Data for the task —
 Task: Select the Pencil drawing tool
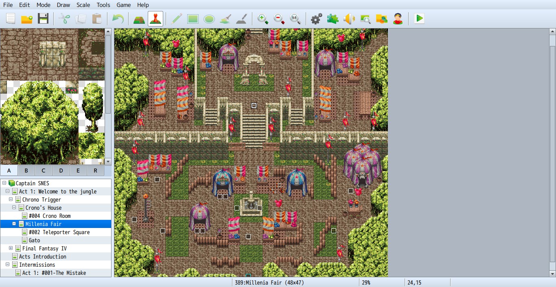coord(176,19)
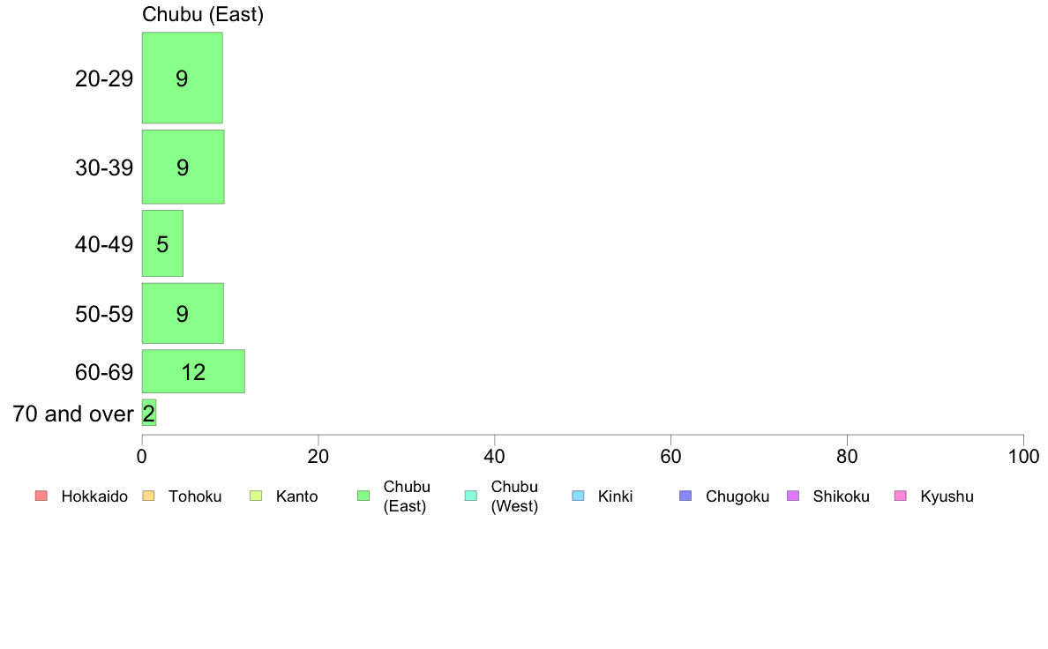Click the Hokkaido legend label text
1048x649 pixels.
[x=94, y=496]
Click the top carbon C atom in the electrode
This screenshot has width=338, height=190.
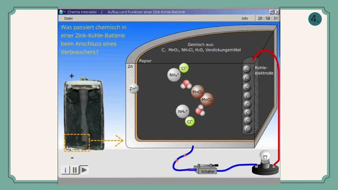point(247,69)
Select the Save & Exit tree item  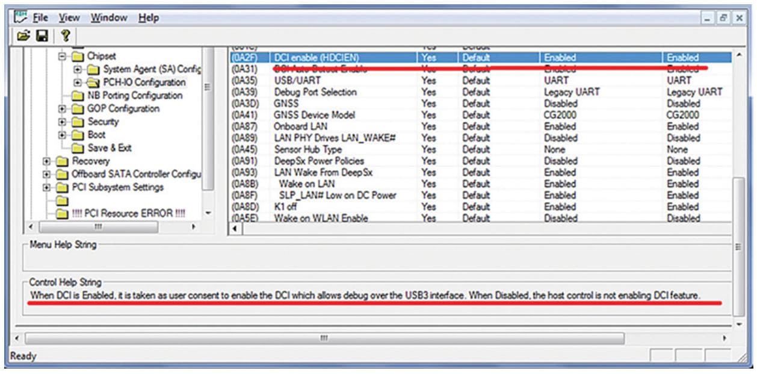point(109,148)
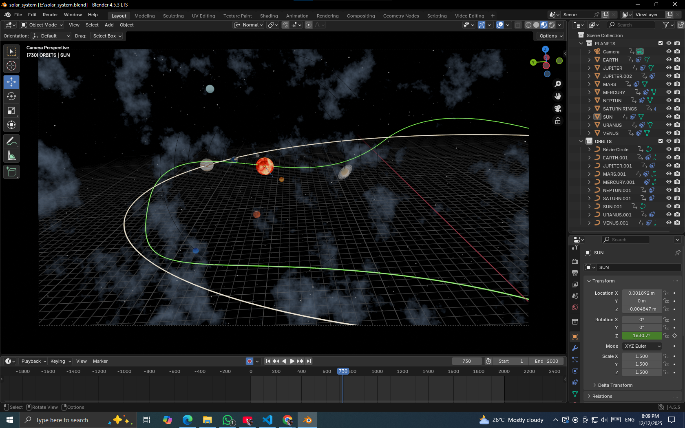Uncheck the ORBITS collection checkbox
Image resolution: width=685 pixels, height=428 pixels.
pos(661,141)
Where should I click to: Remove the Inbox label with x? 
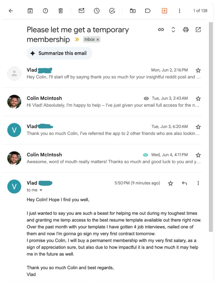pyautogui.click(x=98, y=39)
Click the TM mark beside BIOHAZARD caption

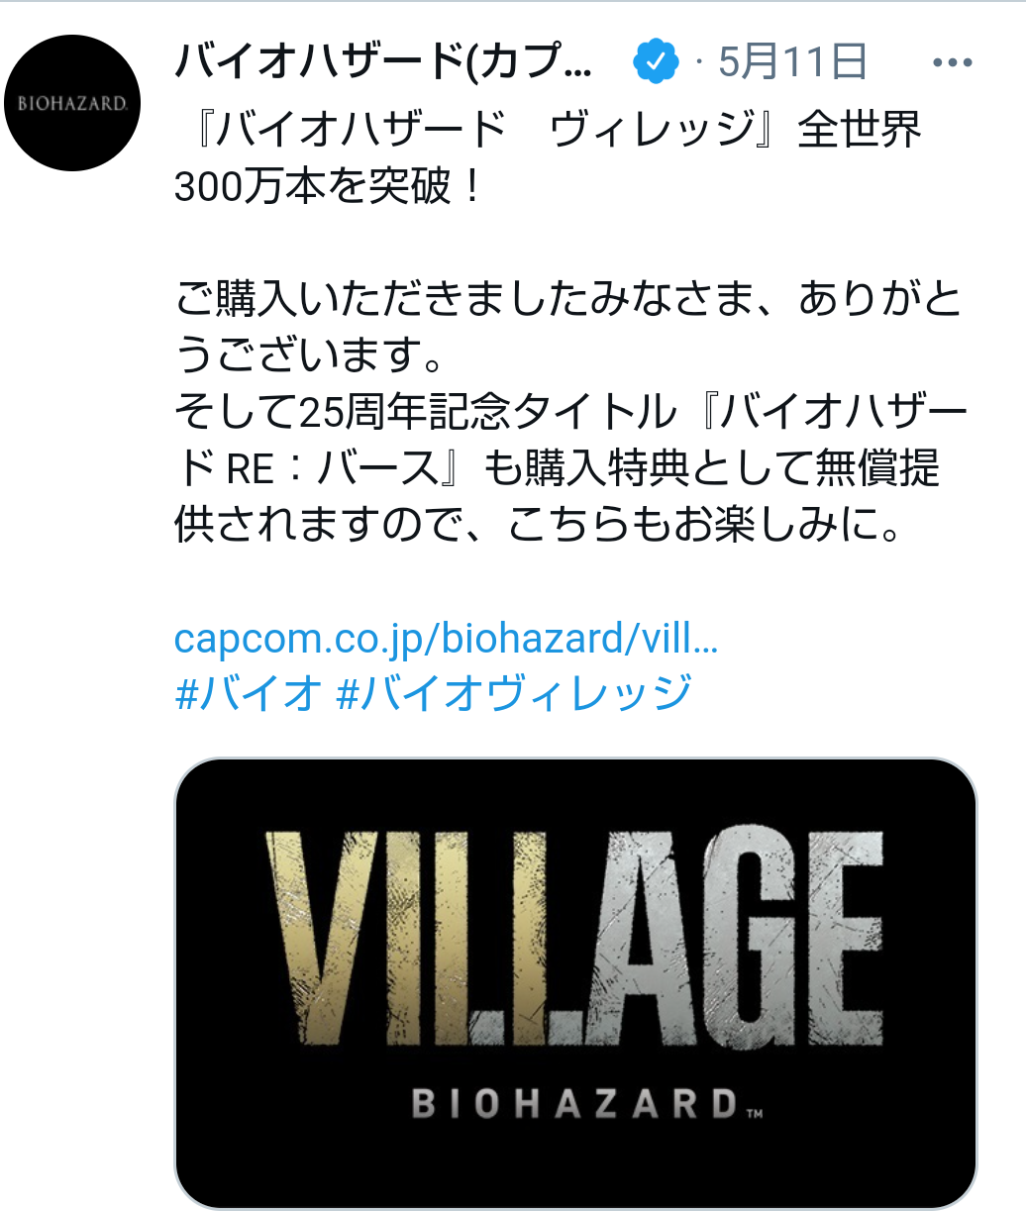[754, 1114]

Task requirements — Write out the data above word for word, starting with its first line and ending with the line that contains "point(247,69)", both included. Leave the pictures out.

Solution to this exercise —
 Task: Select the Pencil drawing tool
coord(176,19)
Click the Hokkaido legend label text
1048x649 pixels.
[x=94, y=496]
Click the top carbon C atom in the electrode
This screenshot has width=338, height=190.
point(247,69)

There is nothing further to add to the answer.